What you should do is take a sample of historic ratings for the race conditions you are interested in and then apply this process over a large sample of data, one race isn’t enough. Follow exactly as above for as many historic races as you can. You can do all the races at the same time though, so instead of 21 rows you may have a few hundred rows which relate to different races. When you do the graph and trend line this will now be based on a much larger sample and so your formula will be far more exact. Once you have the formula based on a larger sample of historic data you can then apply it to current races just by taking the gaps between the ratings for the horse in the race and applying the formula you made to them. Let me know if you have any more questions.
And what happens where ratings are the same as with D and E? Would you apply a 1 for a win or a 0 for a loss?
It depends on which horse one. In the case of D/E if horse D won then it would be a 1 and if horse D lost it would be a 0.
hi michael, when you insert the second article will cover how to use the rating obtained ???

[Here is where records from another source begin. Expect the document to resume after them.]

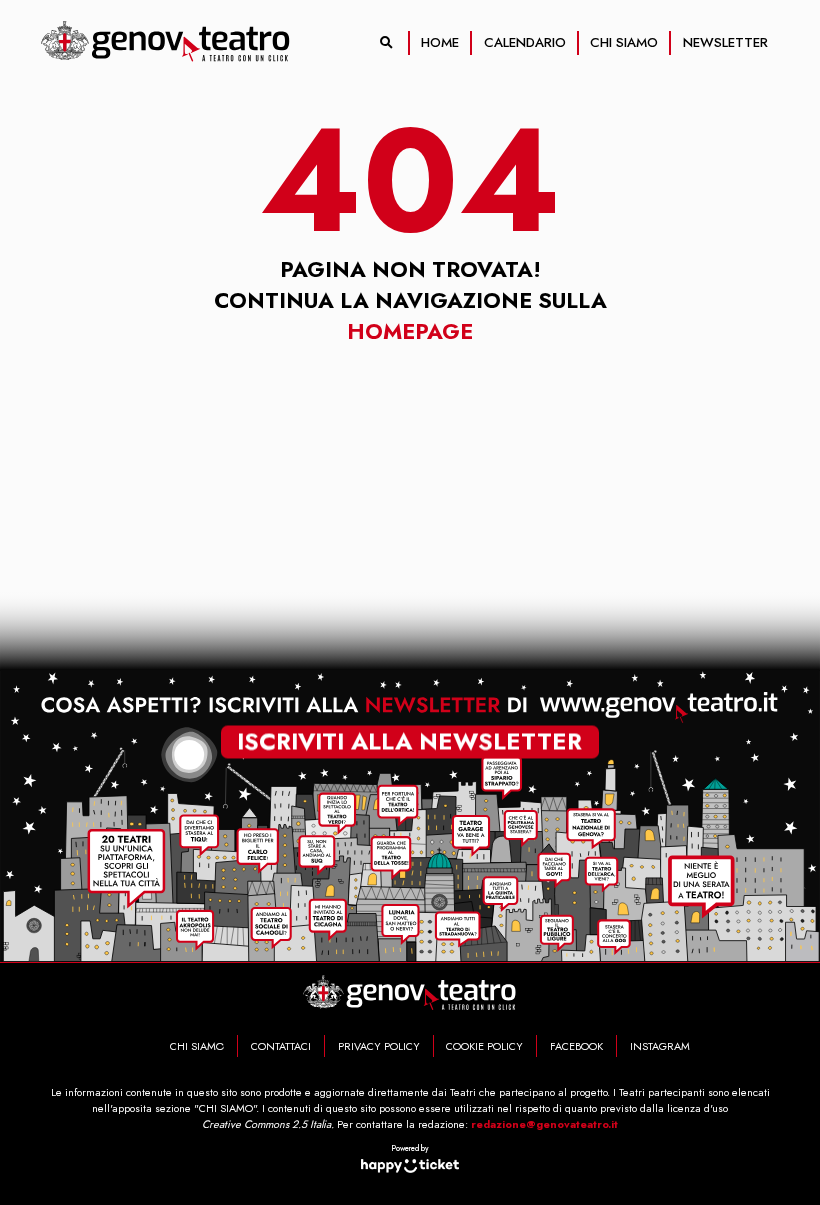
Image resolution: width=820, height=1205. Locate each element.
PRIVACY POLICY (379, 1046)
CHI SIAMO (624, 42)
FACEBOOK (576, 1046)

I shall look art some ways you can use the rating obtained Yago 🙂
Hi Michael
is there anything out there that would do the original scores for you
I have over 4000 Flat handicap races but doing all the calcs would be very time consuming
There isn’t currently anything out there to do this but it should be possible to write a macro in Excel to process this for you. You can almost certainly find someone who can do that on one of the freelancing sites for a few pounds if you’re not into programming yourself 🙂
Hi Michael,
When are you going to follow up with the second part of this article so that we can see how to calculate odds from the pairwise probabilities.
Thanks
Rob
Hi Rob,
Thank you for the message. I’ve actually started writing it and it will be published in a couple of weeks 🙂
Interesting article. Would you suggest doing this for different race distances (or close groups of distances) seperately? IE, Handcaps over 5f+6f then handicaps over 7f+8f, or is it something you can just put all your flat handicap ratings into and get a workable result for all?
I would recommend you do this for close groups of distances, e.g. 5f and 6f. You can even segment down by race type, ground conditions and class as well. Generally the tighter the conditions the better the model, but make sure you have enough data for those conditions to make it valid.
Hi Michael,
What is the minimum number of races that you would say is enough data?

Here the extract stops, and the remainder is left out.